Plusieurs indicateurs méritent une veille rapprochée. D’abord, l’évolution des recrutements industriels dans la région. Ensuite, les tensions sur les fonctions support. Enfin, l’écart entre les promesses de transformation et la réalité des budgets.

Le DAF doit aussi surveiller la disponibilité des cadres expérimentés. La région attire moins de jeunes cadres que la moyenne nationale. Cela signifie que les viviers de remplacement peuvent être plus étroits. C’est pourquoi la succession des postes clés doit être anticipée bien avant l’urgence.

Par ailleurs, les fonctions financières deviennent plus transversales. Elles touchent à la donnée, aux achats, au contrôle interne et aux systèmes d’information. Ainsi, la capacité à recruter un cadre purement technique ne suffit plus. Il faut recruter un acteur de pilotage.

Pour aller plus loin sur le contexte régional, l’Apec publie des analyses utiles sur le marché de l’emploi cadre et les prévisions de recrutements. Voir notamment l’étude régionale de l’Apec et les tendances emploi cadre. Pour le contexte industriel national, La Tribune éclaire aussi l’ampleur des besoins. Enfin, l’INSEE reste une base utile pour suivre les fondations démographiques et économiques régionales.

Management de transition : quelles réponses immédiates pour la finance régionale ?

Le management de transition est la réponse la plus robuste quand il faut aller vite sans sacrifier la qualité. En Bourgogne-Franche-Comté, il prend tout son sens dans les entreprises industrielles, les ETI familiales et les PME en transformation.
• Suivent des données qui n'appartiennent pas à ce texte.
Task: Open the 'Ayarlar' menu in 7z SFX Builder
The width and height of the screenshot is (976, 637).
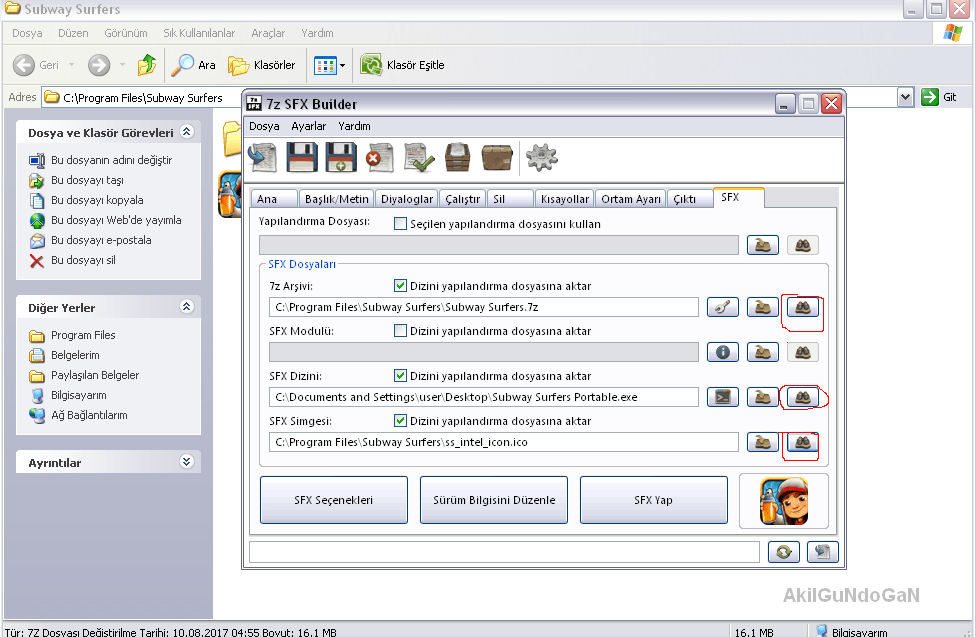Action: tap(308, 126)
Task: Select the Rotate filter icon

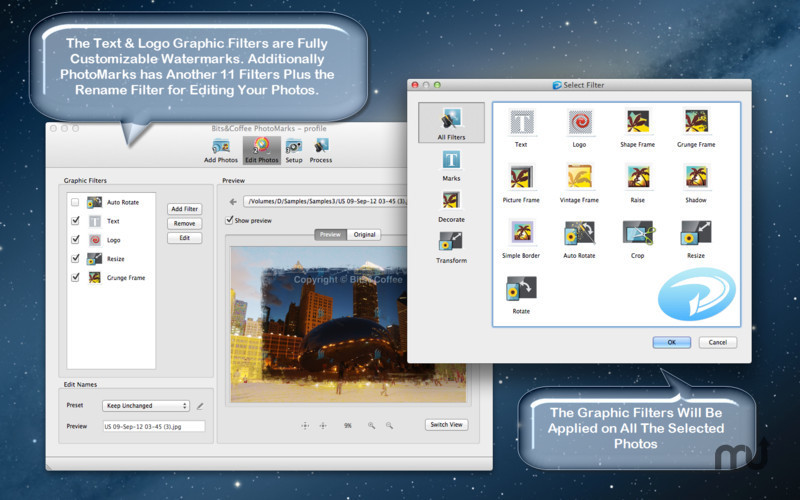Action: tap(521, 290)
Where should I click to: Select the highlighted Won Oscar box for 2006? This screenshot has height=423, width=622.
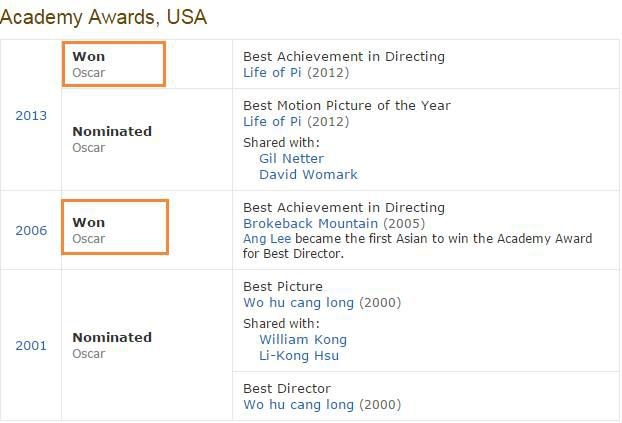coord(115,227)
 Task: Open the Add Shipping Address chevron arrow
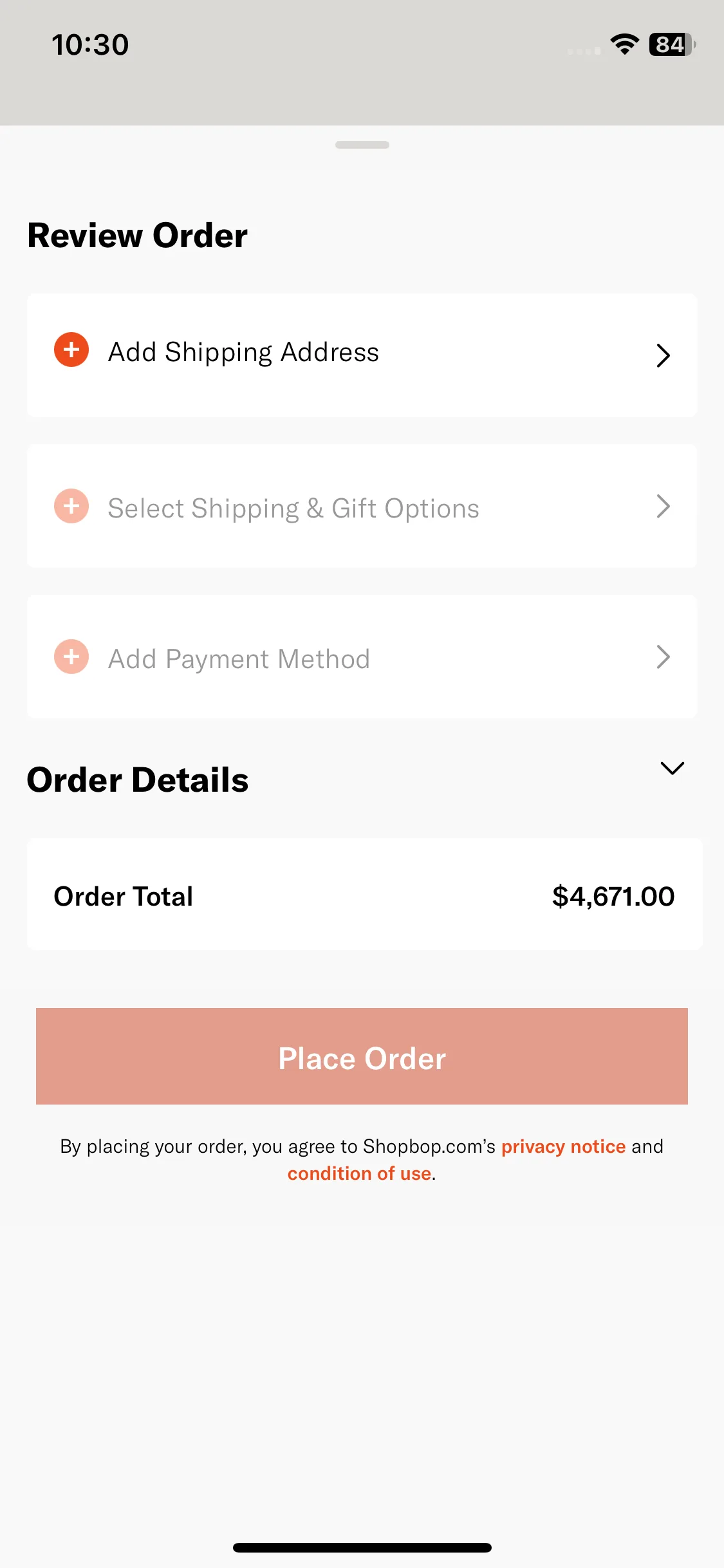[664, 355]
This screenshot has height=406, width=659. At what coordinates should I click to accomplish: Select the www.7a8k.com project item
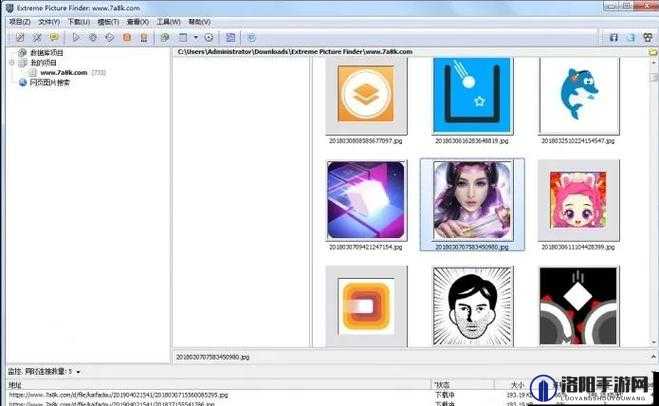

Le bon manager intervient généralement en moins de dix jours. Il apporte un diagnostic court, une prise de poste rapide et une feuille de route immédiatement exploitable. Son impact se mesure sur des indicateurs concrets : délais de clôture, fiabilité du reporting, amélioration du cash, maîtrise des coûts et continuité de gouvernance.

Pour un DAF, cette ressource n’est pas un luxe. C’est un outil de sécurisation. Et dans un marché cadre stabilisé, la sécurisation vaut souvent plus qu’une promesse de recrutement lointaine.

FAQ : ce que se demandent les DAF en Bourgogne-Franche-Comté

Le marché cadre régional facilite-t-il vraiment le recrutement d’un DAF ?

Pas automatiquement. Le marché est stable, mais les bons profils restent rares. La concurrence se joue sur l’expérience, la réactivité et la capacité à piloter l’industrie.

Quand faut-il privilégier un DAF de transition ?

Dès qu’un poste clé est vacant, qu’une clôture approche ou qu’une transformation financière démarre. Le management de transition évite la rupture de pilotage.

Une PME régionale peut-elle recourir au management de transition ?

Oui, et souvent avec un fort retour sur investissement. Une mission courte coûte moins cher qu’une erreur de recrutement ou qu’une dérive de trésorerie.